Toutes ces transformations se produisent dans un contexte de pression élevée sur l’ensemble des coûts. La transformation en profondeur est donc un impératif stratégique, sinon catégorique, pour l’industrie pharmaceutique traditionnelle.
Comment les entreprises peuvent-elles alors se transformer rapidement et en quoi consiste le rôle d’A.T. KEARNEY dans ces mutations ?
Pour survivre, s’adapter et prospérer, nous sommes convaincus que les chaînes d’approvisionnement pharmaceutiques doivent aller au-delà de la simple numérisation : elles doivent trouver le courage et l’audace de développer ce que nous appelons une supply chain « pivotante ». Le terme vient très prosaïquement du basket où il décrit le mouvement d’un joueur qui se repositionne pour une passe ou un tir. Si vous appliquez ce mouvement au fonctionne-ment d’un GPS, cela suggère le fait de changer de cap en cours de route, en fonction de l’évolution mesurée en temps réel du trafic, des travaux ou de la météo sur votre parcours.
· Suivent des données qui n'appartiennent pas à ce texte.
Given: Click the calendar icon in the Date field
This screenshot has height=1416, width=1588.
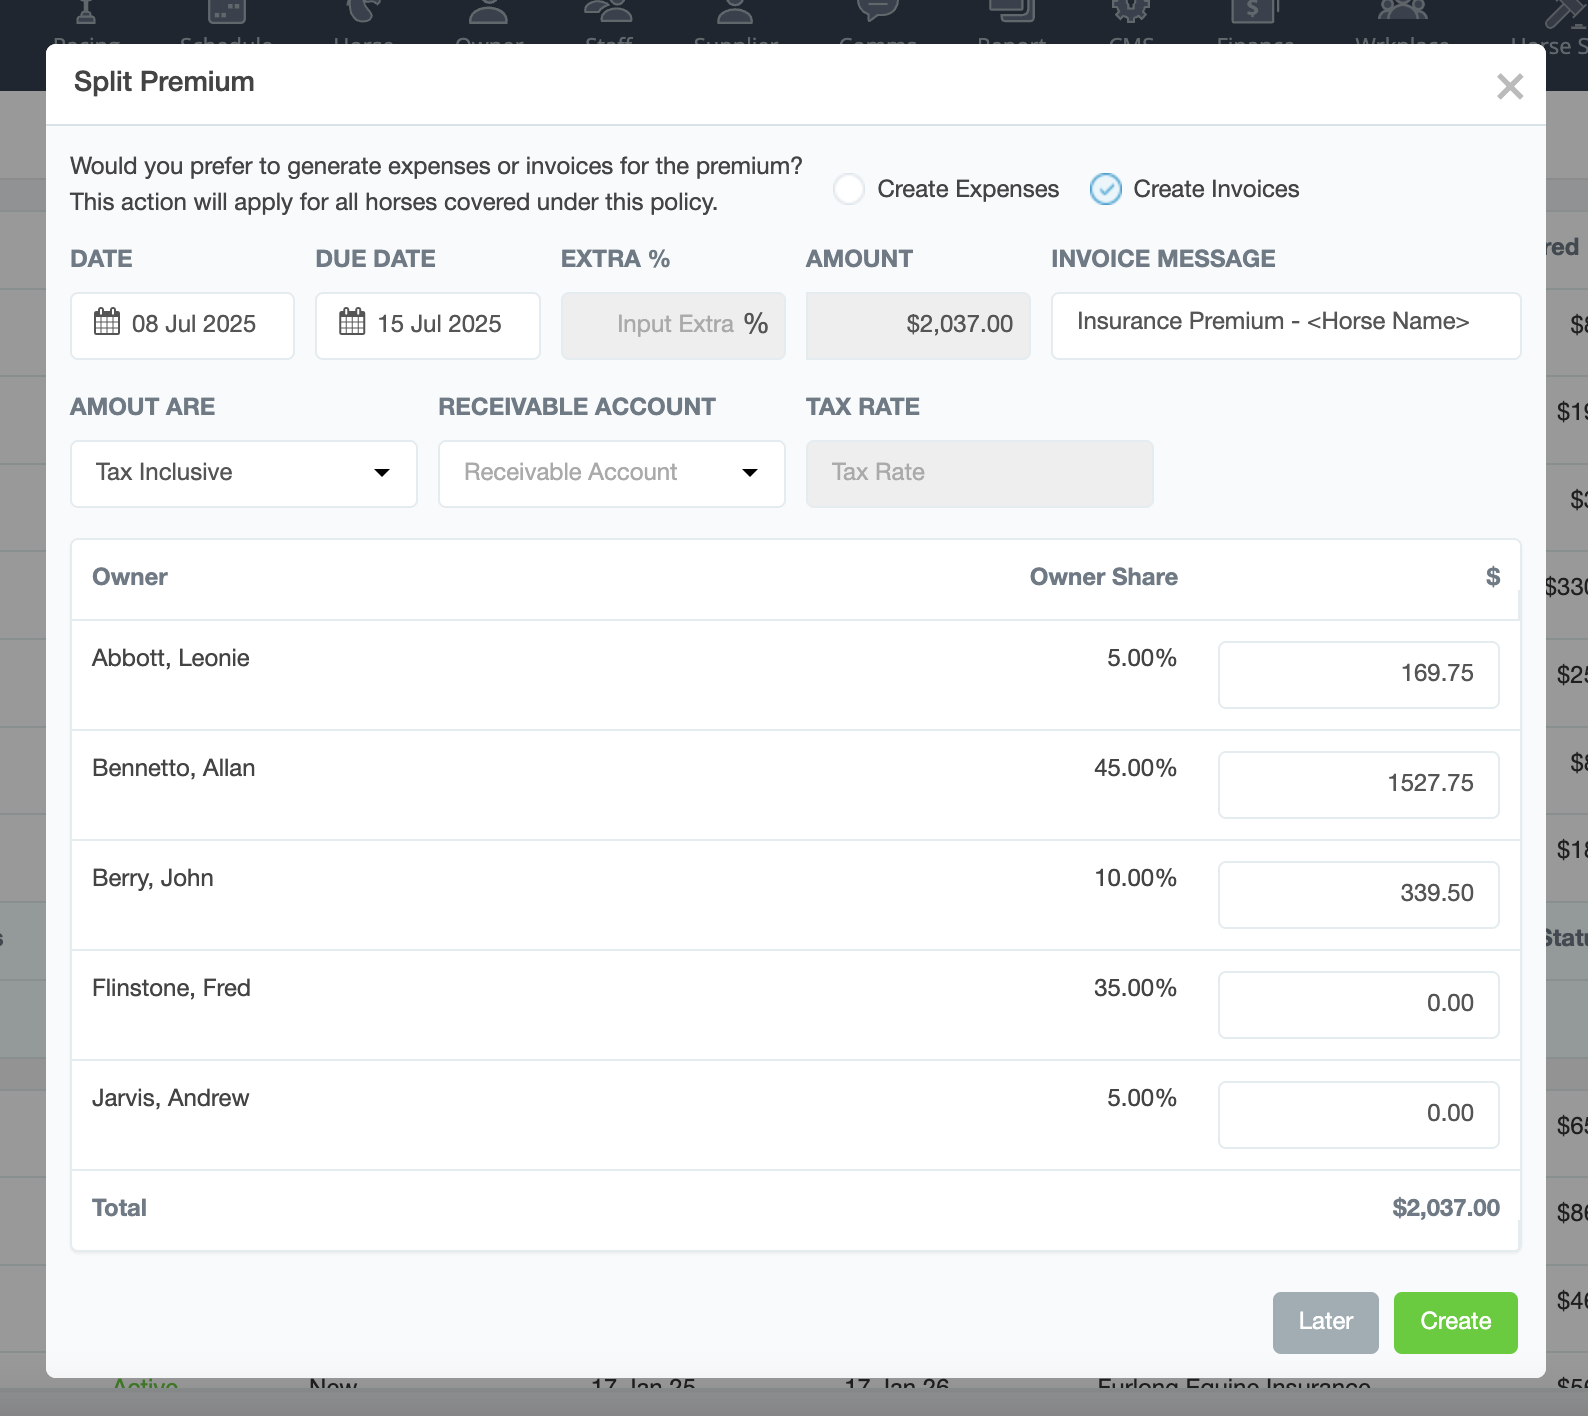Looking at the screenshot, I should click(x=107, y=323).
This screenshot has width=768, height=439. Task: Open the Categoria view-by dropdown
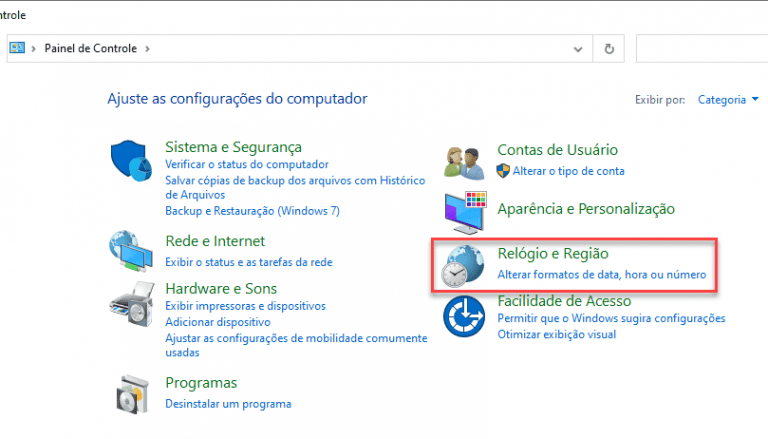pyautogui.click(x=728, y=99)
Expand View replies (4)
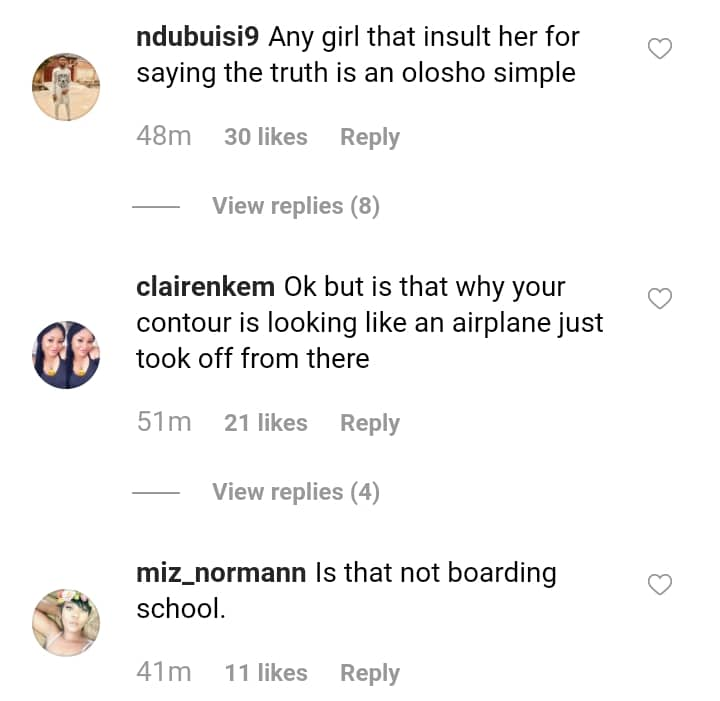720x701 pixels. tap(295, 492)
Lorsque les entreprises pharmaceutiques numérisent et automatisent leurs chaînes d’approvisionnement, elles en améliorent l’efficacité, mais ces investissements ne leur permettent pas à eux seuls de s’adapter assez rapidement ni assez efficacement ; il leur faut établir un nouveau modèle et développer des plateformes qui leur permettront de « pivoter », c’est-à-dire de développer leur capacité à observer rapidement tout changement dans leur environnement et à s’adapter immédiatement en conséquence. Si le digital est un élément fondamental de ce pivot, il doit faire partie d’une stratégie plus globale d’optimisation de l’agilité dans chaque cellule de l’entreprise pour en modifier l’ADN en profondeur. Cela illustre bien l’accompagne-ment stratégique qu’A.T. Kearney peut apporter à ses clients et pourquoi le métier de consultant y demeure plus que jamais passionnant, en particulier pour des ingénieurs.